#### DIRECTION
Update the stretch of data from the line containing "has height=712, width=782." through the line containing "will click(x=324, y=34)." by putting "Upload File" in place of "Attach File". Leave everything else unchanged, and return only those lines.

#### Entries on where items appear
---------------

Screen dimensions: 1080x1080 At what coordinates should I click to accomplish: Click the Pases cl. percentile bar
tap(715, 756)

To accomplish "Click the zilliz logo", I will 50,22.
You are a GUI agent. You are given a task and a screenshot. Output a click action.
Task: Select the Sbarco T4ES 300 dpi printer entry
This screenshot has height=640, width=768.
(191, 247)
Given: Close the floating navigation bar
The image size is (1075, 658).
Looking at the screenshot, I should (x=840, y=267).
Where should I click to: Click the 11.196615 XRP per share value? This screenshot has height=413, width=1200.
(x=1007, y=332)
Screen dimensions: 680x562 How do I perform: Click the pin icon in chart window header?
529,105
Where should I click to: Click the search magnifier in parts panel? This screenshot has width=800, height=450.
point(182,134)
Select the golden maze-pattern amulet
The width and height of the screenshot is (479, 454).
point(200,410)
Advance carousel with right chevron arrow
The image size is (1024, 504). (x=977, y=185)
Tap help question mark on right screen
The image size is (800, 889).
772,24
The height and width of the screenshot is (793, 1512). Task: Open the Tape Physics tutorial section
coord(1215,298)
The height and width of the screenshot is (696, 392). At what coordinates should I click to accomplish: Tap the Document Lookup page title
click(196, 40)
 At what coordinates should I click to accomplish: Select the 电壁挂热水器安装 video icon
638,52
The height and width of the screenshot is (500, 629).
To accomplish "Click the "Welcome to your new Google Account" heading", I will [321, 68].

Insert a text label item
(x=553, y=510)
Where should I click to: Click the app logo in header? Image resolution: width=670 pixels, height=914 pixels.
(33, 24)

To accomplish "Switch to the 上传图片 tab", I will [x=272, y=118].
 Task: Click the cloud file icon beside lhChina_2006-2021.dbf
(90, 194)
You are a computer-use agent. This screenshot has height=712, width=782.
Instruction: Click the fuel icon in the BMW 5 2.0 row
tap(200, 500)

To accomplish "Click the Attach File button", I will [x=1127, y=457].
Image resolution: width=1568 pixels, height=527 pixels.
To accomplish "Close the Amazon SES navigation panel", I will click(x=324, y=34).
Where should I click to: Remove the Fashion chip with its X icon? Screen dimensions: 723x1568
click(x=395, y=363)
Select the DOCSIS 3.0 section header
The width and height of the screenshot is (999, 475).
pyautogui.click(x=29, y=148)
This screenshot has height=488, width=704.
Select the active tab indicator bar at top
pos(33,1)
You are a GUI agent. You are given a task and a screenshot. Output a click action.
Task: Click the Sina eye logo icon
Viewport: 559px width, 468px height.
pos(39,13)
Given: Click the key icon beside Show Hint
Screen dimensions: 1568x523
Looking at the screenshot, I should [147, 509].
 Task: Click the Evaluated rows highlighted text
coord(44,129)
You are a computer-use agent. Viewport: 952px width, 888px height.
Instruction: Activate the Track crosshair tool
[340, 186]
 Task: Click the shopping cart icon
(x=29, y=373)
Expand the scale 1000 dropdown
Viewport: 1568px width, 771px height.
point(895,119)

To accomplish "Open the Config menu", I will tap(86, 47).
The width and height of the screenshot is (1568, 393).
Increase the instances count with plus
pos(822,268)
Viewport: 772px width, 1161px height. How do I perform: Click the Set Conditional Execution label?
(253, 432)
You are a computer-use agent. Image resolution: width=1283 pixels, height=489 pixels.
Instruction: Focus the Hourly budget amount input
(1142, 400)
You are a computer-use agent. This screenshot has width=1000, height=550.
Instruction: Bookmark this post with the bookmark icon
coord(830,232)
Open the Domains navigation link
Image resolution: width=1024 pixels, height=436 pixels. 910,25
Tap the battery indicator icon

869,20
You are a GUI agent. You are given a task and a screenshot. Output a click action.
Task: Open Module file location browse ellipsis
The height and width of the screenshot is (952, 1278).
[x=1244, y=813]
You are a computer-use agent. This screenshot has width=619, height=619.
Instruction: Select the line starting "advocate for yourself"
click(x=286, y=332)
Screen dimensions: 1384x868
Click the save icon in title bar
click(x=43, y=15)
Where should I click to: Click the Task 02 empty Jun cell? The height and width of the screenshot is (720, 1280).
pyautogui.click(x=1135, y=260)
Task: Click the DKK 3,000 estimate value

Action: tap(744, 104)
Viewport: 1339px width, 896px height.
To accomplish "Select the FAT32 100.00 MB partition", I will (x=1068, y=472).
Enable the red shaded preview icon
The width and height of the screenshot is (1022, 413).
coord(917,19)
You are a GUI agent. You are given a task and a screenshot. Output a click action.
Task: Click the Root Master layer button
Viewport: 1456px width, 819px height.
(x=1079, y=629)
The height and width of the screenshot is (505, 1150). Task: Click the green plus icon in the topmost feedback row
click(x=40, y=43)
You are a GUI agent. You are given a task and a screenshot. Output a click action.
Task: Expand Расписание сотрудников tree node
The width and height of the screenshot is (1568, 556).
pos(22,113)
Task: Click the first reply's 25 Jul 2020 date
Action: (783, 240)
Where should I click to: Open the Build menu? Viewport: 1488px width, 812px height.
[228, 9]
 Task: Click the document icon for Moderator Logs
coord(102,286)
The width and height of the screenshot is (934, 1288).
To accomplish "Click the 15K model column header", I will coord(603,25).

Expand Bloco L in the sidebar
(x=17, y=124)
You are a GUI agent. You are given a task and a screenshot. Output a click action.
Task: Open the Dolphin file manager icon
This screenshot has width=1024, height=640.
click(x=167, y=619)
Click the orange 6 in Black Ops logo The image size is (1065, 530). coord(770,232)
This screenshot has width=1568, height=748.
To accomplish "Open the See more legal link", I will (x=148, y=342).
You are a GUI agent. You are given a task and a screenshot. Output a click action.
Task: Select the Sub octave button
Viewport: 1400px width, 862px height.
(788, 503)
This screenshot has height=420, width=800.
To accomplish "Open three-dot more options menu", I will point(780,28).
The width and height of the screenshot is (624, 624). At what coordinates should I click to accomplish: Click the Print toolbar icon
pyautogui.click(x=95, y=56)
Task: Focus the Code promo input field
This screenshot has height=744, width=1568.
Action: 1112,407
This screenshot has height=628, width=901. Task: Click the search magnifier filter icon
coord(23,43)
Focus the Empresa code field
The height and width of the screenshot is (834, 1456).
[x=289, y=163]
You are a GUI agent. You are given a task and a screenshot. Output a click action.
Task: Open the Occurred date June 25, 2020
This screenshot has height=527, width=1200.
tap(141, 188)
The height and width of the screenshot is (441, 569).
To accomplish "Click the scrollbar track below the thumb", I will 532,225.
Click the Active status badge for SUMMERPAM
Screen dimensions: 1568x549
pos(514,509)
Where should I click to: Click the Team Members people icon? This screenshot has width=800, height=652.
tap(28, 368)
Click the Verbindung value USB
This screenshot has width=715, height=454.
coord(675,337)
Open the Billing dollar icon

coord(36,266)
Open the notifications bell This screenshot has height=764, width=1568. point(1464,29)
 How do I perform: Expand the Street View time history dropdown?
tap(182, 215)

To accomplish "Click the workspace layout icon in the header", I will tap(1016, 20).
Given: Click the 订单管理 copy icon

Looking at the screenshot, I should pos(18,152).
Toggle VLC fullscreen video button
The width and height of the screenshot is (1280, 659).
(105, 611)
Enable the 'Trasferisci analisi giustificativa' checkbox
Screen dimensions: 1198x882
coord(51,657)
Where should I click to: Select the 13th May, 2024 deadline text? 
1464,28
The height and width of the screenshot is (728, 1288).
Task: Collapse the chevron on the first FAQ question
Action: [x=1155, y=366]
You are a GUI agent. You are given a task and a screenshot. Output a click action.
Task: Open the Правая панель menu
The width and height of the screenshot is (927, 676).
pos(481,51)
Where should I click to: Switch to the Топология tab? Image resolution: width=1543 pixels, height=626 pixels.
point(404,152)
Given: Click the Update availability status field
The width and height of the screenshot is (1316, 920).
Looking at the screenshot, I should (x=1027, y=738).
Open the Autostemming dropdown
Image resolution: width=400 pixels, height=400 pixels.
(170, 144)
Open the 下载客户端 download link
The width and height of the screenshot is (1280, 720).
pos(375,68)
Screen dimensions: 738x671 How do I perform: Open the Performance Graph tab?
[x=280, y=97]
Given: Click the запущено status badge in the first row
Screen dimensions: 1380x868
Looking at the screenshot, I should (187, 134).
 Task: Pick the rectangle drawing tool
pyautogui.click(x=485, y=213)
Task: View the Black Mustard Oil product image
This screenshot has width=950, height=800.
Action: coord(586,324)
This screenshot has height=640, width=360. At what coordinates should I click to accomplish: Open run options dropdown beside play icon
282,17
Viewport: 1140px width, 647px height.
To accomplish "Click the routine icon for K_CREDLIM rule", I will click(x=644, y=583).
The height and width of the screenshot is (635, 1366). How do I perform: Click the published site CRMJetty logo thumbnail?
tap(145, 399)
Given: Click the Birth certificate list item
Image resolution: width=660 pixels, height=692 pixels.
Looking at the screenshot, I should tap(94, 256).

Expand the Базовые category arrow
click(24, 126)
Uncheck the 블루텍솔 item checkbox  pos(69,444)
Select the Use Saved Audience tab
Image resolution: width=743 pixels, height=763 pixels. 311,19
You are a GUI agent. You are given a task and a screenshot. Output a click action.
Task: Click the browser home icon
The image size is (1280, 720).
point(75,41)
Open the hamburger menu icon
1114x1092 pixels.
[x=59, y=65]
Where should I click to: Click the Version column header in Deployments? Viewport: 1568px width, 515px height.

---------------

#### PROBLEM SOLUTION
You are a computer-use agent. This screenshot has height=712, width=782.
Instruction: Click the fuel icon in the BMW 5 2.0 row
tap(200, 500)

To accomplish "Click the Upload File button", I will [x=1127, y=457].
Image resolution: width=1568 pixels, height=527 pixels.
To accomplish "Close the Amazon SES navigation panel", I will click(x=324, y=34).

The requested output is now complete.